In the first step of the process, astronaut’s feces are collected into a storage tank using a vacuum toilet. Feces are then transferred into another tank and left to ferment for three days with natural gut flora to increase the concentration of volatile fatty acids (VFAs) that are later consumed by engineered E. coli to produce PHB. Next, the liquid containing VFAs is separated from solid particles using centrifugation and filtration. The resulting liquid containing VFAs is then passed to another storage tank. From there, VFAs are added to a fermenter inoculated with our engineered PHB-producing and PHB-secreting E. coli. Lastly, the resulting PHB is extracted from the liquid harvest stream. The PHB can then be used in a Selective Laser Sintering (SLS) 3D printer without the need for additional processing (Pereira et al., 2012).
We continuously improved our process design based on feedback received from space industry professionals including astronauts Dr. Robert Thirsk and Col. Chris Hadfield, Dr. Matthew Bamsey (a Chief Systems Engineer at the German Aerospace Center), and Dr.

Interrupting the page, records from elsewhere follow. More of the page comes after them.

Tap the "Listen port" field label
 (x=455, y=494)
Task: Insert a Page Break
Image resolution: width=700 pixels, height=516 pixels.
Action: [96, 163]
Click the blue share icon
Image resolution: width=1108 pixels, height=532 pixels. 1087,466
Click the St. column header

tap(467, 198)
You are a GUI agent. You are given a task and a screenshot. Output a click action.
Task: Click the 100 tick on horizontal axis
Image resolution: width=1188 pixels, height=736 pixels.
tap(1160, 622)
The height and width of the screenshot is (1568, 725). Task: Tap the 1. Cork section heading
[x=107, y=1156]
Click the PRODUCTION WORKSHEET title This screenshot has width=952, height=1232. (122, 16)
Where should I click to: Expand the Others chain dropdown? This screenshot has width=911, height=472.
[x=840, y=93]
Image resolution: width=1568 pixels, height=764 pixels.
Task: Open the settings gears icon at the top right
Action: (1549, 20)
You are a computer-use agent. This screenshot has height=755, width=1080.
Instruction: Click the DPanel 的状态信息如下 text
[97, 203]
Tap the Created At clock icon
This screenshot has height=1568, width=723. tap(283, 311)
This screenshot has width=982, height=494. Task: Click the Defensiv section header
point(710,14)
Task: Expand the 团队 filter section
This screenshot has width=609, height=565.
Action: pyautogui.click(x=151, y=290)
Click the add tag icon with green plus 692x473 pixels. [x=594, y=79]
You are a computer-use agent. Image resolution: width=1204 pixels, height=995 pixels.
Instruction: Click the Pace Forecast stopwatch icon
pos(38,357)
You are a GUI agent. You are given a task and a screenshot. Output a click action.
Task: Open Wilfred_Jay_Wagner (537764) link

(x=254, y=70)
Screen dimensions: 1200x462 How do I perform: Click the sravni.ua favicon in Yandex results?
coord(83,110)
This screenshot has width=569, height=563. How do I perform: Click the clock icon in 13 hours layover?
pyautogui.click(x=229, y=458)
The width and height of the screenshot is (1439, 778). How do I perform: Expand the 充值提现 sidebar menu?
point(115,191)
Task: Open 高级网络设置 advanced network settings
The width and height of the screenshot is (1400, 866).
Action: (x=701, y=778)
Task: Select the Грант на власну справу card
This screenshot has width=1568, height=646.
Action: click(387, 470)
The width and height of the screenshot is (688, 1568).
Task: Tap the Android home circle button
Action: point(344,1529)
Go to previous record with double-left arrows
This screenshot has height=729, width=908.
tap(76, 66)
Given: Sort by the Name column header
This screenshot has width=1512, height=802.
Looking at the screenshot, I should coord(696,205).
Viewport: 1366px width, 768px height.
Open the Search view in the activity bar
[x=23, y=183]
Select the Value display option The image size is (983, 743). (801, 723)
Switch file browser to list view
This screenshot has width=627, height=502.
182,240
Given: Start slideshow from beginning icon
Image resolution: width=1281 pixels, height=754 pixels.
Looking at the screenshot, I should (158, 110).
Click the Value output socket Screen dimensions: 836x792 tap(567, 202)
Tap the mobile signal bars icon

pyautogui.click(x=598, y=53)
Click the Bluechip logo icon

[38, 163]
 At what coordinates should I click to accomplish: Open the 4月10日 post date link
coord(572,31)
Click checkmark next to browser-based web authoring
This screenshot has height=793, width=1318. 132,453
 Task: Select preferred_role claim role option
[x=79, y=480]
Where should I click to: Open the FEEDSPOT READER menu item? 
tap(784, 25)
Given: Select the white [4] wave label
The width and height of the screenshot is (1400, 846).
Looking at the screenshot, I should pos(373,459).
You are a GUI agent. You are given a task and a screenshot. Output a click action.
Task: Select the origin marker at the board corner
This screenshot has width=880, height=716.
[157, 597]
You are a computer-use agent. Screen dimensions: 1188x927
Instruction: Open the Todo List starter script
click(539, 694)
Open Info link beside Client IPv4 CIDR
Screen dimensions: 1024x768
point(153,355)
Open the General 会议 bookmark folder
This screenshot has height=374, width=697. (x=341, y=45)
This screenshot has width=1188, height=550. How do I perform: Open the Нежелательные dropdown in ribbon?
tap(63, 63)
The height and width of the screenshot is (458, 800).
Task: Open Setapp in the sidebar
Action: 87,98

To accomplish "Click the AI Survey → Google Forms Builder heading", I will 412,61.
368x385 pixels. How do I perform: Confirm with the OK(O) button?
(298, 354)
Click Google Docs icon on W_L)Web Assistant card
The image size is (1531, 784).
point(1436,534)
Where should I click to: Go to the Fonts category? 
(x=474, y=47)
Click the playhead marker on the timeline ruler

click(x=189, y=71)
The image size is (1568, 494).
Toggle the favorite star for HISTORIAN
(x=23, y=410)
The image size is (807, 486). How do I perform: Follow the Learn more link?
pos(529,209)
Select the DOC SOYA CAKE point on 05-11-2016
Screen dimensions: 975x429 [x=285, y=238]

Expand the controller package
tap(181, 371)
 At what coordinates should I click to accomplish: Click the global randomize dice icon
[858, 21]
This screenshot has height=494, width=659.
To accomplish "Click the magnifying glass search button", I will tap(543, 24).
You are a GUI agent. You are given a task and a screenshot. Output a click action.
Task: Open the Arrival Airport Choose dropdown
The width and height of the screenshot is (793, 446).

Pascal Lee (a Principal Investigator of the Haughton-Mars Project at NASA Ames Research Center and a co-founder of the Mars Institute). We used Equivalent System Mass guidelines, a method advised by NASA, to evaluate the feasibility of various process designs and followed NASA’s Life Support Baseline Values and Assumptions. Furthermore, we considered applications for solid human waste that NASA is studying and whether the byproducts of our process have any useful applications. Lastly, we considered the safety of our design as it was identified as an important design criterion by many of the experts we interviewed. More detailed description of the applied design can be found here.
Pereira, T., Oliveira, M., Maia, I., Silva, J., Costa, M. and Thiré, R. (2012). 3D Printing of Poly(3-hydroxybutyrate) Porous Structures Using Selective Laser Sintering. Macromolecular Symposia, 319(1), pp.64-73.